It seems the EU is finally planning to take Google to task, and using pretty heavyweight tools.
The Financial Times reports that the European parliament is poised to call for a break-up of Google, via the European Commission’s anti-trust office.
The FT has seen a draft motion which calls for the “unbundling [of] search engines from other commercial services” to effectively limit the search giant’s power.
“Unbundling cannot be excluded,” said Andreas Schwab, a German MEP who is one of the motion’s backers.

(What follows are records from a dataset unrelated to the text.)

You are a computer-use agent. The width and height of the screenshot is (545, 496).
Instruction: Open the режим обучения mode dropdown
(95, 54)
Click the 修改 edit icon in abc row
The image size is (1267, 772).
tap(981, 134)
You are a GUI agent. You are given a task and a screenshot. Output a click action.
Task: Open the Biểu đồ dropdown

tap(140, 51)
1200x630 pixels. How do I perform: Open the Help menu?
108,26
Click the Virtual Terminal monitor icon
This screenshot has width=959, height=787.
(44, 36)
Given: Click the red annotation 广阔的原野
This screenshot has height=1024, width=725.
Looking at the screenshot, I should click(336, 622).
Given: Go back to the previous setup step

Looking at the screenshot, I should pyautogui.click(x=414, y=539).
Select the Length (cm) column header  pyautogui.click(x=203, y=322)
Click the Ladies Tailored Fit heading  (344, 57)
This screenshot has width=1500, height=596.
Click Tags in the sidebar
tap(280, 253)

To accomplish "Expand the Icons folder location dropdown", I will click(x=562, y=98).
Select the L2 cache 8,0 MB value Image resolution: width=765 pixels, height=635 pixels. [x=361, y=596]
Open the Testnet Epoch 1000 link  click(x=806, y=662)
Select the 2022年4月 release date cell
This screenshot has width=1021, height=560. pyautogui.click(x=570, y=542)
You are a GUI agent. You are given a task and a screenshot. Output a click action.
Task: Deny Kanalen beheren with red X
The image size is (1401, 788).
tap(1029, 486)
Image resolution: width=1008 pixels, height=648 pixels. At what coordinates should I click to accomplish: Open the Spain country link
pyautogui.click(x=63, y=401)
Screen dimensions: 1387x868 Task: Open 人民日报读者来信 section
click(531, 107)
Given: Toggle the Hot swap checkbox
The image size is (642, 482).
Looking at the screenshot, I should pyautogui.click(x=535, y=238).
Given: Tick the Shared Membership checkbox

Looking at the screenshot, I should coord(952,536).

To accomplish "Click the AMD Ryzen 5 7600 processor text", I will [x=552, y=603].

Google has more than 90% search market share in EU, and its Android operating system has more than 80% market share. The company has been thumbing its nose at recent EU right to be forgotten rulings by informing newspapers when they receive a request to remove a listing from their index, thereby automatically drawing attention to the very thing the applicant want to be forgotten. The company has been involved in 5 years of anti-trust investigations regarding favourable placement of their own services over competitors, with little result so far.
Google has of course used profits from its search monopoly to undercut various businesses, from Microsoft’s Windows Mobile to Microsoft Office with Google Office and Windows with Chromebooks, all being given away for free. Limiting the company effectively will do a lot to restore competition in many areas.
The draft resolution’s final text will be agreed early next week, ahead of a vote, which is expected on Thursday.
Do our readers agree with this move?